INPUT DATA: Begin

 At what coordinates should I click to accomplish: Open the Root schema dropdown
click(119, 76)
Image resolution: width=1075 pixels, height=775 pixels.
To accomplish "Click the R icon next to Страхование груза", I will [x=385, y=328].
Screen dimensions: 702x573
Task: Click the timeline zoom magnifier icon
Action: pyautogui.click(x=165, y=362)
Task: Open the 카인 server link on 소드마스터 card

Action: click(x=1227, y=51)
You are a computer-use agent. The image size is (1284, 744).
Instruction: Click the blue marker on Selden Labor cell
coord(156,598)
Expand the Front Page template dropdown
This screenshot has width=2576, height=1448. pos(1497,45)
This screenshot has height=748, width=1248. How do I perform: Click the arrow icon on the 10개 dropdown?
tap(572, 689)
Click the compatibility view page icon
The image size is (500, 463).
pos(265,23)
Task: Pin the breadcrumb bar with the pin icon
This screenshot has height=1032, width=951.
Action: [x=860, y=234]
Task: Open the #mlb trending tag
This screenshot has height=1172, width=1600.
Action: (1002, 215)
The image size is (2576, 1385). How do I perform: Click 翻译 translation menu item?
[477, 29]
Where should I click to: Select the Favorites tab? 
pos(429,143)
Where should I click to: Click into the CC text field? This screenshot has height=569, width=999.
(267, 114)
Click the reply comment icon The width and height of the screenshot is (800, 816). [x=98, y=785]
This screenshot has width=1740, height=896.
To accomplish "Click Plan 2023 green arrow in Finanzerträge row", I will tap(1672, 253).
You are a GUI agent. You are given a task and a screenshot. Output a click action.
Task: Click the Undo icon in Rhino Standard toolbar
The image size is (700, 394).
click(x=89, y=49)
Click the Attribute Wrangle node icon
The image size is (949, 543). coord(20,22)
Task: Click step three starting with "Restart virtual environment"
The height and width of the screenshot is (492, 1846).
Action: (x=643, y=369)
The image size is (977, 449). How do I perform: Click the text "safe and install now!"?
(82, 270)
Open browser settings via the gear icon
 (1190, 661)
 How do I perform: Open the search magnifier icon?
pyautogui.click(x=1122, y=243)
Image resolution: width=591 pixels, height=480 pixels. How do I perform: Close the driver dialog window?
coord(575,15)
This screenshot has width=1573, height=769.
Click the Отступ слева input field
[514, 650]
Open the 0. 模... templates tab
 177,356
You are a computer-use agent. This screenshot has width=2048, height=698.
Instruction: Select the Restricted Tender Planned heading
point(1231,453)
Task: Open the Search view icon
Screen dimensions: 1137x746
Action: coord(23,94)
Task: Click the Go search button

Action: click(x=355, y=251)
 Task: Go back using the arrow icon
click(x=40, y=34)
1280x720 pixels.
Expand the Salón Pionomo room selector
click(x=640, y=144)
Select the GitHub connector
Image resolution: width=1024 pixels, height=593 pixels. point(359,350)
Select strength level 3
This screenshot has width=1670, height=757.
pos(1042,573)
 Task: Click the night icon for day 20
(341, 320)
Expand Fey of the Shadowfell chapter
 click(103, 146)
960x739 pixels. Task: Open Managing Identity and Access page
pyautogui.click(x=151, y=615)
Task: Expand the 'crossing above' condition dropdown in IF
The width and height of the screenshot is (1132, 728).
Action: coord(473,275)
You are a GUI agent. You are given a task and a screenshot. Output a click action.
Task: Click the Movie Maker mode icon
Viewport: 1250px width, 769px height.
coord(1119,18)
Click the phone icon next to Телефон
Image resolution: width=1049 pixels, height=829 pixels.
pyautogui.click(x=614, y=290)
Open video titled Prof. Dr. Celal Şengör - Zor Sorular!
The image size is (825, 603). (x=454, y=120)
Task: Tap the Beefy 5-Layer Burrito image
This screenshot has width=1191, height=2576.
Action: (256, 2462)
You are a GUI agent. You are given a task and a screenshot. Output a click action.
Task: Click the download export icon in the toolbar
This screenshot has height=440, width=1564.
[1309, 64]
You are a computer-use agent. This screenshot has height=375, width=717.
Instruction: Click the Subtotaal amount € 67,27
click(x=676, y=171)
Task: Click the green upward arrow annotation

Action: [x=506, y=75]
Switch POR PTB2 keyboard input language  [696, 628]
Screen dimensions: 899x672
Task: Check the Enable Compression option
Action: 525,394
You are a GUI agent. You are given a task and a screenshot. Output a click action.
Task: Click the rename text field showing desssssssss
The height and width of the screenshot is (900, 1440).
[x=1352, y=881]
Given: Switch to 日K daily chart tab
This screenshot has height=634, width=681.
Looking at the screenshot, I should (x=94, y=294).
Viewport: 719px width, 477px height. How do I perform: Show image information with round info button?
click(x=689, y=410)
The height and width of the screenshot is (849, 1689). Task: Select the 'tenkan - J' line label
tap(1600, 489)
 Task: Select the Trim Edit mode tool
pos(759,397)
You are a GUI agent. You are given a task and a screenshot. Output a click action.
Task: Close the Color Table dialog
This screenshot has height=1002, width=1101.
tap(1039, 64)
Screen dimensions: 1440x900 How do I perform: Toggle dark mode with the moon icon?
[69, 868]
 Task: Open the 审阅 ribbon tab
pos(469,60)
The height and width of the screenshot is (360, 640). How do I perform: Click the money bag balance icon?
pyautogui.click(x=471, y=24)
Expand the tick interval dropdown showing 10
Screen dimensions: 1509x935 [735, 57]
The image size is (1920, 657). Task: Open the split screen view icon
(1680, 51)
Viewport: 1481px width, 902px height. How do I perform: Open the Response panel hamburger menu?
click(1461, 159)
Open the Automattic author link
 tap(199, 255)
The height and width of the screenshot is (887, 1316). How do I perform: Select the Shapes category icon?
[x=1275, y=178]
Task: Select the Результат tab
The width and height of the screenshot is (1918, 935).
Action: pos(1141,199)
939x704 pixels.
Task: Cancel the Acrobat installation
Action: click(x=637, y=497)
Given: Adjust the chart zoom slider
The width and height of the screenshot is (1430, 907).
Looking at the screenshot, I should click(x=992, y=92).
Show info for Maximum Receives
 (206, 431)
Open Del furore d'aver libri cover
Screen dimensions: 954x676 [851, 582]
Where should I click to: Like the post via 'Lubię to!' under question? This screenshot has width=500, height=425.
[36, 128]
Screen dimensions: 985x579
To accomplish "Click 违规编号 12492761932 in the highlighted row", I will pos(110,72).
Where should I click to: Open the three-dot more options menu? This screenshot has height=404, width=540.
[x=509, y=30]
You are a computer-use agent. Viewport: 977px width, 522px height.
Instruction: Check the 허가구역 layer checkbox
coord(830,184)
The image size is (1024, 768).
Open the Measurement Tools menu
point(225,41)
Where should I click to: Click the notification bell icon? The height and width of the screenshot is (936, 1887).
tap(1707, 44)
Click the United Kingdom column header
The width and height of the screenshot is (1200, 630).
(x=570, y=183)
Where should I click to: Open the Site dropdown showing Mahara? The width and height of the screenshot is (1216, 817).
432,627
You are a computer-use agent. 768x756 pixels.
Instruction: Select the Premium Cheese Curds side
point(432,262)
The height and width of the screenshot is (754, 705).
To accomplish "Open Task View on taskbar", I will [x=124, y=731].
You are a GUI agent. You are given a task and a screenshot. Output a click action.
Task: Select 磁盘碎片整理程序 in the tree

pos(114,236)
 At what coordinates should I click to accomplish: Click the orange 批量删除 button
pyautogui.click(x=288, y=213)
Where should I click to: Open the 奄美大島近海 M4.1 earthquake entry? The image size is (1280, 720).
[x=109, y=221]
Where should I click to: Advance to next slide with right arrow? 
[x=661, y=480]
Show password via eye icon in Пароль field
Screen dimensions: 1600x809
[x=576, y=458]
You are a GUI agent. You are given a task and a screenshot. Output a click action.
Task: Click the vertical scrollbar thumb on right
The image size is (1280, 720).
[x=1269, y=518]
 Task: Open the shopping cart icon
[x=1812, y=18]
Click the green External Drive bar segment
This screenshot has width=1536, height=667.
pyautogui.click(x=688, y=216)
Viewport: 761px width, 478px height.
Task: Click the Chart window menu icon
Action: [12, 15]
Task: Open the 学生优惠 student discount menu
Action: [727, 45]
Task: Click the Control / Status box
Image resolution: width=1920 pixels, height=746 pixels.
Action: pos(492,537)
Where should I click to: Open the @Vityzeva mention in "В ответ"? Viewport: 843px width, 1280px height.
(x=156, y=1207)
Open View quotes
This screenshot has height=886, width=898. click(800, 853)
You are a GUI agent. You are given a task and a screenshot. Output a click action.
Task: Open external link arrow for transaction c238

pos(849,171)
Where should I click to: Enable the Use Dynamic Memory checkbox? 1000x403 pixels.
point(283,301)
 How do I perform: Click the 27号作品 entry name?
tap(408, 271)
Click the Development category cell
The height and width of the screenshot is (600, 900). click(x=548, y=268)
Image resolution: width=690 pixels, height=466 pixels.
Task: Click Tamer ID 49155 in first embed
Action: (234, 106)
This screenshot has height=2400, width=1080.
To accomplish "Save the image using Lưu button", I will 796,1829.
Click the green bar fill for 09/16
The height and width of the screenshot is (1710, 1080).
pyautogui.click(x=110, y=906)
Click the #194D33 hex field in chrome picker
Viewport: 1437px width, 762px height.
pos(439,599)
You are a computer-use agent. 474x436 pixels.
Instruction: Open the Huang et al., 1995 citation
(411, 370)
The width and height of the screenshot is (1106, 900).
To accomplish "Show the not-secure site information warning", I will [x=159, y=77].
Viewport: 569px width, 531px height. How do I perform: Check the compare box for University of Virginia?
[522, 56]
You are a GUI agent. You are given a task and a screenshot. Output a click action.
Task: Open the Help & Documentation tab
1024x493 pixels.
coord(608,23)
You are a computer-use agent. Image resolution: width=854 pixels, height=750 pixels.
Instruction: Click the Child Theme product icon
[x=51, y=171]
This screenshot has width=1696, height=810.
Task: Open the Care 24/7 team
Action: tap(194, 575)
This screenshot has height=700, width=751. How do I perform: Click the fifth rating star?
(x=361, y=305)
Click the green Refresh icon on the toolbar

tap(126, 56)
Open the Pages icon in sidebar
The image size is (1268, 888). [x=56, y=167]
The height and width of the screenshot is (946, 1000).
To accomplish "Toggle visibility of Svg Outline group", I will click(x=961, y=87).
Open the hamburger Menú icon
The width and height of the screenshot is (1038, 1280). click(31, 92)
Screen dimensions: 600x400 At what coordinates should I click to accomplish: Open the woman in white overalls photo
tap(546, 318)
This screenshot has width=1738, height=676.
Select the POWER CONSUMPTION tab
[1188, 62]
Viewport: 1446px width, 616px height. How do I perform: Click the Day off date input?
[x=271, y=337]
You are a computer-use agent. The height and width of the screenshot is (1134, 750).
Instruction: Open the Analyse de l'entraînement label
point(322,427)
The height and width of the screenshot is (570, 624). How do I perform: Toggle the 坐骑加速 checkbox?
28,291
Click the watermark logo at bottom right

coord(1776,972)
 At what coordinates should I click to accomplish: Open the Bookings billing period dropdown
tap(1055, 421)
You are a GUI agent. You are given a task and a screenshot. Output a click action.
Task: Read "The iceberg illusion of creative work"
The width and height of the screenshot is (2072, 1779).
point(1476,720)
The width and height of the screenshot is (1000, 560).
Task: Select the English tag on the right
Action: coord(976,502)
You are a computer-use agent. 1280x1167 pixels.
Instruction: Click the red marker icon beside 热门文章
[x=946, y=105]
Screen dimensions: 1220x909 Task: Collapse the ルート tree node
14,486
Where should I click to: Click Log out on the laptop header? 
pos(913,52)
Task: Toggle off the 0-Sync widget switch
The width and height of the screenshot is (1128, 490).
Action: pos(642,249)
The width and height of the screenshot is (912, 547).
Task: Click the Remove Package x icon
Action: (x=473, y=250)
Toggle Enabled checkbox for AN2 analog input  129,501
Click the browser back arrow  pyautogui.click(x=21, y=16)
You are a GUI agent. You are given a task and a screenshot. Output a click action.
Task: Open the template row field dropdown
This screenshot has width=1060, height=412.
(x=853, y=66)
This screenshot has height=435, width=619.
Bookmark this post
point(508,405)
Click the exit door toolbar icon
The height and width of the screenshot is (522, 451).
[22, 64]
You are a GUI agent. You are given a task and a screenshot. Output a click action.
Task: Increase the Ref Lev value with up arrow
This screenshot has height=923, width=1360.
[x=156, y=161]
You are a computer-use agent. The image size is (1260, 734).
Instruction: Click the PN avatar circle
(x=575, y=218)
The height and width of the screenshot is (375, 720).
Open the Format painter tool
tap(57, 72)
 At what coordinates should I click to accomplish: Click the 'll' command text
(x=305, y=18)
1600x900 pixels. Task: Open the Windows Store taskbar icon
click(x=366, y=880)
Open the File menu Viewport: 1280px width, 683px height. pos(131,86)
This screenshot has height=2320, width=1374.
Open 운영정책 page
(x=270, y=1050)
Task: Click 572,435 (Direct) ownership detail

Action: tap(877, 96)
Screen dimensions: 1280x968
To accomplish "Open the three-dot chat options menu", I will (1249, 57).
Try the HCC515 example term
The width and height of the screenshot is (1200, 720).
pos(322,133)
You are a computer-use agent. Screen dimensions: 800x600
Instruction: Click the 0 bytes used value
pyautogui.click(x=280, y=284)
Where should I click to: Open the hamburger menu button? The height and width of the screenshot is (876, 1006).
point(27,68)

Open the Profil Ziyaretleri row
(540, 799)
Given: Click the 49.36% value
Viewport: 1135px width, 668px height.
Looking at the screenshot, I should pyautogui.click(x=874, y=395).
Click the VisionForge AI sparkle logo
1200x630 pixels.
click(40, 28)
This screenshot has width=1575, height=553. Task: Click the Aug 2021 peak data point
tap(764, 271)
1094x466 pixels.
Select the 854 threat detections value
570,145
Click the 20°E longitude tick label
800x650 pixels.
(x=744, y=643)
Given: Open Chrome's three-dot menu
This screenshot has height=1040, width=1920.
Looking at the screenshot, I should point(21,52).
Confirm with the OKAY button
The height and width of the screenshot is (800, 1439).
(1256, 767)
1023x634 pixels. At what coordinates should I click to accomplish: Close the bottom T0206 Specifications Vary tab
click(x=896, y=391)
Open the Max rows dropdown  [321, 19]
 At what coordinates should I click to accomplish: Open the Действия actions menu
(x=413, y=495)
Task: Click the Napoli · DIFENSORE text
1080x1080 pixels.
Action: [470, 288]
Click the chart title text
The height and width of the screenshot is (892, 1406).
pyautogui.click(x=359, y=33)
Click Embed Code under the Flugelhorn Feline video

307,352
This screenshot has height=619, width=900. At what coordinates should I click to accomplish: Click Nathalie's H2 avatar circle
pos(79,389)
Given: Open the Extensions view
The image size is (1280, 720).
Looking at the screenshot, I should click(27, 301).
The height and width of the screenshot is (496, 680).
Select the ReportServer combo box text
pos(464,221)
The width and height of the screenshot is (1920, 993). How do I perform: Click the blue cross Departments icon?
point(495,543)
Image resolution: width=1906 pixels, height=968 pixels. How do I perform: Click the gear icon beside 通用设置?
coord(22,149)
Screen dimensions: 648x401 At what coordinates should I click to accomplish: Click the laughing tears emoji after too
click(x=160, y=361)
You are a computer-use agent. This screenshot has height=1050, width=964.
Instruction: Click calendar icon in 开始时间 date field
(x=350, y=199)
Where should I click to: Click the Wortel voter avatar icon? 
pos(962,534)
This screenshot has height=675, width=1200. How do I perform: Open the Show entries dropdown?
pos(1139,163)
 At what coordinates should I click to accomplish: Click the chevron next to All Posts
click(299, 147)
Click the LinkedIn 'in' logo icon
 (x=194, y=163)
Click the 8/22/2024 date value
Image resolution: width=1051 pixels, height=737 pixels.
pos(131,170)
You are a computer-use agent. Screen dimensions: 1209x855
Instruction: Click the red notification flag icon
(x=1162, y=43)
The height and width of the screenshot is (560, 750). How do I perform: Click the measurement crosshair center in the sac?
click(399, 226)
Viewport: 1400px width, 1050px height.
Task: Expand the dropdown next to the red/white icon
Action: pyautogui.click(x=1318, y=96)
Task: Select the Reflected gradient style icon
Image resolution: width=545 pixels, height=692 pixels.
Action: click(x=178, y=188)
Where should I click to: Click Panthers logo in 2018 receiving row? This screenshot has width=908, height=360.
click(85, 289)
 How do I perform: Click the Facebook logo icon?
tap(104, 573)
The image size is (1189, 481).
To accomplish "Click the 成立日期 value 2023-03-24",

INPUT DATA: End

■ AIM OF THE TASK ■
Please reproduce the lines from the line with "Open the 0. 模... templates tab" to the line with "Task: Click the Movie Maker mode icon", both ends included, exactly as they appear above.

■ RESPONSE ■
Open the 0. 模... templates tab
 177,356
You are a computer-use agent. This screenshot has width=2048, height=698.
Instruction: Select the Restricted Tender Planned heading
point(1231,453)
Task: Open the Search view icon
Screen dimensions: 1137x746
Action: coord(23,94)
Task: Click the Go search button

Action: click(x=355, y=251)
 Task: Go back using the arrow icon
click(x=40, y=34)
1280x720 pixels.
Expand the Salón Pionomo room selector
click(x=640, y=144)
Select the GitHub connector
Image resolution: width=1024 pixels, height=593 pixels. point(359,350)
Select strength level 3
This screenshot has width=1670, height=757.
pos(1042,573)
 Task: Click the night icon for day 20
(341, 320)
Expand Fey of the Shadowfell chapter
 click(103, 146)
960x739 pixels. Task: Open Managing Identity and Access page
pyautogui.click(x=151, y=615)
Task: Expand the 'crossing above' condition dropdown in IF
The width and height of the screenshot is (1132, 728).
Action: coord(473,275)
You are a GUI agent. You are given a task and a screenshot. Output a click action.
Task: Click the Movie Maker mode icon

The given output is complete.